I wanted to check in to hold myself more accountable. Going into week 2, I was low on motivation, so checking in here might help keep me more accountable.

May 3: Week 1 Day 1/Run 1

I felt dead for a lot of this. After the 2nd run for a minute, I was very wheezy. I was still figuring out my route. I skipped one of the runs since my route took me to a large gravel hill, and I spent more time than intended, but with the longer route, I had lots of walking time involved.

Runtime: 7 minutes

May 6: Week 1 Day 2/Run 2

It was rainy this day, so I put on a hat and sweater, and went anyway. I felt more like a badass, even though it was only spitting. I thought I would have to cut the session short, since the route I went on Day 1 was different, but the loop I did ended up being just enough time! Unfortunately, I overdressed to compensate for the rain, and ended up overheating a lot.

Runtime: 8 minutes

May 9: Week 1 Day 3/Run 3

This was a great one. I did the warm up in my backyard, doing a bunch of moving stretches and high knees. I much preferred this to walking for 5 minutes. I did the same loop as Run 2 and got back to my house with time to spare—I ended up pacing around the house for my cool down.

Runtime: 8 minutes

May 12: Week 2 Day 1/Run 4

I was hesitant to go this day, but I knew that if I didn’t go, I’d start feeling guilty. Besides, I was a little angsty and needed to “do” something. I did the same warm up as Run 3, and walked until I hit the trail. I cut back on two of the running segments, reducing my total running time from 9 minutes to 8 1/2. Still, better than I was at the start.

Runtime: 8 1/2 minutes

At some point at the end of my run, usually during or after the cool down, I measured my heart rate, and I’ve noticed it’s gone down as I’ve gotten through each run.

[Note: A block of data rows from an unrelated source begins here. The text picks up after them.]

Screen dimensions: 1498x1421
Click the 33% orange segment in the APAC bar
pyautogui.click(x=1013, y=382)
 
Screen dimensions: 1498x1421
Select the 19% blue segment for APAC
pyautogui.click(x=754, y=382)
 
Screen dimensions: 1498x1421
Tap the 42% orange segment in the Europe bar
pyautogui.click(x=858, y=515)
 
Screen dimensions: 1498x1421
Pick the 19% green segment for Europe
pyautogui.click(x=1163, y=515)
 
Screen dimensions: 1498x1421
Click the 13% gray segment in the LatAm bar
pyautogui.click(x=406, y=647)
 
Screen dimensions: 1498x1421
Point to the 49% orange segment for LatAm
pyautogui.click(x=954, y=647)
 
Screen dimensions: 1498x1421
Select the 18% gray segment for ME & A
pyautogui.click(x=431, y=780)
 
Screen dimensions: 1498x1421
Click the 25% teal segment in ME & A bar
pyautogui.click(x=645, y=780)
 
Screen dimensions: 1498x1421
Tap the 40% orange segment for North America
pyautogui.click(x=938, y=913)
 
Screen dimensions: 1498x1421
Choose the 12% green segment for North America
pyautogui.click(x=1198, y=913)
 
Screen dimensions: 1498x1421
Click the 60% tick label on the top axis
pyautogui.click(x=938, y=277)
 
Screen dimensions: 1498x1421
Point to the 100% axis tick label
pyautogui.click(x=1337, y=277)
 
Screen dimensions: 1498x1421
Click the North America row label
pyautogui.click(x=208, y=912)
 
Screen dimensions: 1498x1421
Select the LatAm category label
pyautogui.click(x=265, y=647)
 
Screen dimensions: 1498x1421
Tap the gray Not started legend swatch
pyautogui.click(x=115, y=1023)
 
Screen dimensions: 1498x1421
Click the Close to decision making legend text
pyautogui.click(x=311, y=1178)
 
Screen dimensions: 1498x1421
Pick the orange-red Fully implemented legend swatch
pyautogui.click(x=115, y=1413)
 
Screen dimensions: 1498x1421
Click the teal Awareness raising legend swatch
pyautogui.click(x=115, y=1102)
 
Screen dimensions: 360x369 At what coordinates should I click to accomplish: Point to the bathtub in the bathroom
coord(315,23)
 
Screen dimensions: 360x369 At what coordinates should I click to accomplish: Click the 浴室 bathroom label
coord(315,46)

So far, I’m enjoying this. I know at some point I’ll need to buy new shoes that are more appropriate for my feet. My current shoes are from 2008, getting worn down, and aren’t very “technical” when it comes to a running shoe. But at this point in time, I don’t care. I haven’t accrued any injuries or sores, aside from the exhaustion of, y’know, running. In time I’ll get better gear for my feet.

I got sick at the beginning of this week—not just a cold and sore throat, but an additional infection that would’ve made running incredibly uncomfortable—so I had to take a small break from the runs. The weather got hot, too, and I’m heat sensitive. I hope I can do a session tomorrow after the thunderstorm risk passes! I’m planning on doing Week 2/Day 1 again, since I struggled with it and have also had a week-long break from jogging.

I’m not sure when I’ll post the second part, but it’ll likely be next month!